How to Financially Divorce-Proof Your Marriage
Kari Paul, Marketwatch, December 5, 2018
Some 59% of couples cite financial problems as playing “somewhat” of a role in their divorce, a 2017 study from Experian found. Another 20% said financial problems played a “big” role in the divorce, and 26% said their spouse’s credit score specifically was a source of stress in the marriage.

Love Is Not a Permanent State of Enthusiasm: An Interview with Esther Perel
Alexandra Schwartz, The New Yorker, December 9, 2018
The author spoke with Esther Perel last year, where they discussed Ms. Perel’s family background, her theories about romantic life, and her role as a mediator between a couple’s competing narratives.

How to Manage Your Divorce as New Alimony Tax Rules Go Into Effect
Lorie Konish, CNBC, December 19, 2018
When the clock strikes midnight on Jan. 1, you can say goodbye to old alimony tax rules that have been in place for years.

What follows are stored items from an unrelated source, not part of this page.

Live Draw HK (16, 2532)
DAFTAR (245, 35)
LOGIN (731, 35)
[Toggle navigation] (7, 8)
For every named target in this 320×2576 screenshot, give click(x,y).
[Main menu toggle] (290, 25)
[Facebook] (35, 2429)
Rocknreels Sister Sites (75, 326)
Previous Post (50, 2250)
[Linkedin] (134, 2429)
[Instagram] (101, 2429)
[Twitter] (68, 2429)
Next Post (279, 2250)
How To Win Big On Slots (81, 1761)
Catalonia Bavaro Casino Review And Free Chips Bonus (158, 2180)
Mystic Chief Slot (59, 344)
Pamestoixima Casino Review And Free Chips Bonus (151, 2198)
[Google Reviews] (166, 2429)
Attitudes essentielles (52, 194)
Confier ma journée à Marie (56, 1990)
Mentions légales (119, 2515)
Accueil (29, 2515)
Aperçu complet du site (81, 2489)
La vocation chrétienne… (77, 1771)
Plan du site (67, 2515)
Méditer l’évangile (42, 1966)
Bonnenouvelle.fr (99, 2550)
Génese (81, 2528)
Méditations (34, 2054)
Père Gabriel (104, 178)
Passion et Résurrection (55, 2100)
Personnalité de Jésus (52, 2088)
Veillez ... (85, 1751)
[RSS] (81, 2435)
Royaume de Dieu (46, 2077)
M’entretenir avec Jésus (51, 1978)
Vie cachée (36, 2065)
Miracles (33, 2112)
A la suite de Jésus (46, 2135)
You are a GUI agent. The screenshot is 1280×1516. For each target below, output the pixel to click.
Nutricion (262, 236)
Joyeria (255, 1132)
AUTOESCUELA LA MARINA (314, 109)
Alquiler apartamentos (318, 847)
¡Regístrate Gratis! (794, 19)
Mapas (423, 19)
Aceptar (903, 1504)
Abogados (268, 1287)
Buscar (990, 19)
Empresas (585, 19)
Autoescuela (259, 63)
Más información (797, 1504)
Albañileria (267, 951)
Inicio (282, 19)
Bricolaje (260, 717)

New rules mean alimony payments will no longer be tax-deductible for the payer and taxable income for the payee.

Real Estate Mistakes You Don’t Want to Make in a Divorce
Devon Thorsby, U.S. News & World Report, December, 19, 2018
Dividing your assets in a divorce settlement can be tough, and there’s no way to split a co-owned house in two. While selling and splitting the proceeds may be the fairest option, if you or your kids have an emotional attachment to the family home, you may be searching for alternatives — at least in the immediate aftermath of the divorce.